Staff Occupational Exposures
Unfortunately despite everyone's best efforts occupational exposure to blood and other potentially infectious fluids remains a problem in health care. This has been the case for as long as health care has existed.
While our forbears were troubled by occupational exposure to plague or tuberculosis our greatest concern at the present time are three blood borne viruses: Hepatitis B (HBV), Hepatitis C (HCV) and HIV.
A comprehensive orientation to the issue of occupational exposure to HBC, HCV and HIV is provided as part of general hospital orientation to all interns. All medical staff are encouraged to make themselves familiar with this hospital policies in this area on PROMPT or by contacting the helpful infection control staff.
Staff members exposed to blood or other potentially infectious substances through needle-stick, splash injury on injured skin or mucosal exposure will be sent to ED triage for counselling, drawing of blood specimens and referral to infection control. Consenting of sources for testing and ordering tests from the source is generally the responsibility of the treating doctor which generally means someone from outside ED. When the treating doctor is the recipient they should get a colleague from their unit to take over the process for them. The ED staff treating that doctor can help in arranging this.
All staff occupational exposures are managed by a straighforward protocol. There are envelopes at triage containing a datasheet that needs to be completed and sent to infection control by internal mail so that they can effect followup and pre-printed blod test request slips for recipient and source. As the source blood is being obtained elsewhere in many cases the source blood slip should be sent to the relevant clinical area.
All healthcare workers should be vaccinated against HBV. After an exposure document vaccination status and check the titre of antibody.
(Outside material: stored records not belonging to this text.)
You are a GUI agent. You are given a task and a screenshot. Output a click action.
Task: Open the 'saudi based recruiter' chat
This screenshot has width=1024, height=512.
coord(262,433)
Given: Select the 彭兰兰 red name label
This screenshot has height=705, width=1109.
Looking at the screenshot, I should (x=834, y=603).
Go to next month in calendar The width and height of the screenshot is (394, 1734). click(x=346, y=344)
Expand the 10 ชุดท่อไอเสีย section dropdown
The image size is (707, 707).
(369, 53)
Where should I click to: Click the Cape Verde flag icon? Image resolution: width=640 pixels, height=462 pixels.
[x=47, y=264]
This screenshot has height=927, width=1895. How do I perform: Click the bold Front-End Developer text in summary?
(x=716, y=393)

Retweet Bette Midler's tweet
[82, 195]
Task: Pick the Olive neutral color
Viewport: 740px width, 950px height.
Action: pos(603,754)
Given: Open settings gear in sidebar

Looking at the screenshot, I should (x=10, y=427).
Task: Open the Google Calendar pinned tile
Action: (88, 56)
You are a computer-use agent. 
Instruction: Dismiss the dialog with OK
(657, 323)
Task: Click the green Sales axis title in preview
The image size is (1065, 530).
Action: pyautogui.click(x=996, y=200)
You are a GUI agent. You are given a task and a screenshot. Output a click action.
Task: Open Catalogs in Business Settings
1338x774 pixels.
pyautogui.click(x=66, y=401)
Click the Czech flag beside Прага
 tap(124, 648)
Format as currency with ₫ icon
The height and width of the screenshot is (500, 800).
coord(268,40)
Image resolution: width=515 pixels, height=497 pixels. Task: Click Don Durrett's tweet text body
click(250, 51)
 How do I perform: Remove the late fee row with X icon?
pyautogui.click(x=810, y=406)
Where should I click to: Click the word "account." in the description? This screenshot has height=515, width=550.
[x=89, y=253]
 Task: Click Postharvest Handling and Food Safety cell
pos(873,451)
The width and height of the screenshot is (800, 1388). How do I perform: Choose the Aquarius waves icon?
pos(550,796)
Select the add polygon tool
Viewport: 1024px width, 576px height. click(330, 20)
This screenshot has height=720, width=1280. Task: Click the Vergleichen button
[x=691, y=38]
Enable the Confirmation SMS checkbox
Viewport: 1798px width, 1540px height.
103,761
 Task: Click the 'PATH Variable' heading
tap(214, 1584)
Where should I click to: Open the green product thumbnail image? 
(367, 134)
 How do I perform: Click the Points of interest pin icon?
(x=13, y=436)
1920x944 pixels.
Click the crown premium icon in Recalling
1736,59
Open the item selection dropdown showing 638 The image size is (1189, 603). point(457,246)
Non-immune people exposed to HBV can be treated with immunoglobuin if required.
HCV is very infectious and is very common amongst IV drug users (even people who only occasionally used IV drugs in the past) and alcoholics (usually because of previous IVDU experimentation) as well as immigrants from parts of Africa and South East Asia and hameophilliacs aged over 40 years old. There is some experimental work going on with use of early interferon soon after seroconversion to increase clearance rates for HCV. Staff exposed to confirmed HCV positive blood need early referral to infection control and an early discussion directly with the Austin Infectious Diseases Service (Dr Lindsay Grayson provides clinical governance for our infection control service) may be warranted.
HIV remains uncommon in central Victoria however it is not unknown. A risk assessment should be made of the source. The decision to provide post-exposure prophylaxis with antiretrovirals is fairly straightforward in cases where the source is HIV positive however in cases where the source is HIV negative but may be in the window period between infection and sero-conversion the decision is more complex. After a risk assessment the case can be discussed with the Austin ID team. While consenting and obtaining tests from the source is usually not the responsibility of the ED (when the source is on the ward) this issue will recquire some liason between ED medical staff and the treating doctor so that a risk assessment can be made.
On occasions we will see members of the public who have been exposed to blood or a body fluid in a way that concerns them. This may include members of the emergency services. These cases are not managed by the infection control service and the occupational exposure envleopes are not used. There is a single starter pack of HIV antiretrovirals available in the drug room as an extension of the Alfred Hospital Non-Occupationa Post-Exposure Prophylaxis (NPEP) program. Use of this should be in consultation with the Alfred Hospital ID team and the relevant forms supplied with the drugs must be filled out and sent to the A;fred so that the drugs can be replaced. These patients are not to be treated with the supply of occupational Post-exposure prophylaxis drugs provided for hospital staff.